10. Construction. THIS NOTE SHALL BE CONSTRUED AND ENFORCED IN ACCORDANCE WITH THE LAWS OF THE STATE OF ISRAEL, WITHOUT REGARD TO CONFLICT OF LAW PROVISIONS THEREOF.
11. Severability. Any provision contained in this Note, which is prohibited or unenforceable in any jurisdiction shall, as to such jurisdiction, be ineffective to the extent of such prohibition or unenforceability without invalidating the remaining provisions hereof, and any such prohibition or unenforceability in any jurisdiction shall not invalidate or render unenforceable such provision in any other jurisdiction.

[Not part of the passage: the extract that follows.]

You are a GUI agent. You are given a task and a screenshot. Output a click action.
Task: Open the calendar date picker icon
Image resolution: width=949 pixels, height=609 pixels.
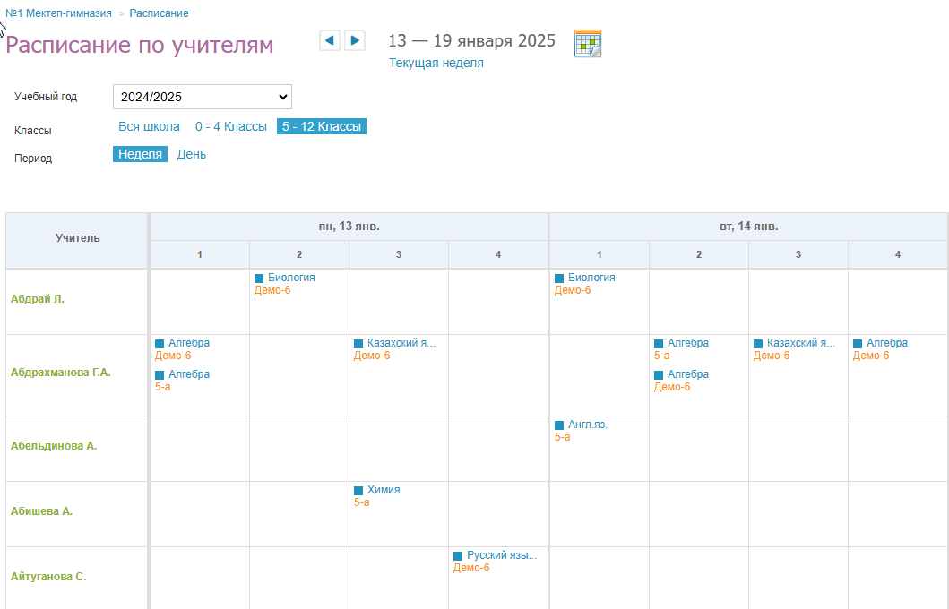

12. Trust Waiver. Notwithstanding anything herein to the contrary, the Payee hereby waives any and all right, title, interest or claim of any kind (“Claim”) in or to any distribution of or from the trust account to be established in which the proceeds of the initial public offering (“IPO”) conducted by the Maker (including the deferred underwriters discounts and commissions) and the proceeds of the sale of the warrants issued in a private placement that occurred concurrently with the consummation of the IPO are to be deposited, as described in greater detail in the registration statement and prospectus to be filed with the U.S. Securities and Exchange Commission in connection with the IPO, and hereby agrees not to seek recourse, reimbursement, payment or satisfaction for any Claim against the trust account for any reason whatsoever.
13. Amendment; Waiver. Any amendment hereto or waiver of any provision hereof may be made with, and only with, the written consent of the Maker and the Payee.
14. Assignment. No assignment or transfer of this Note or any rights or obligations hereunder may be made by any party hereto (by operation of law or otherwise) without the prior written consent of the other party hereto and any attempted assignment without the required consent shall be void.
[Signature Page Follows]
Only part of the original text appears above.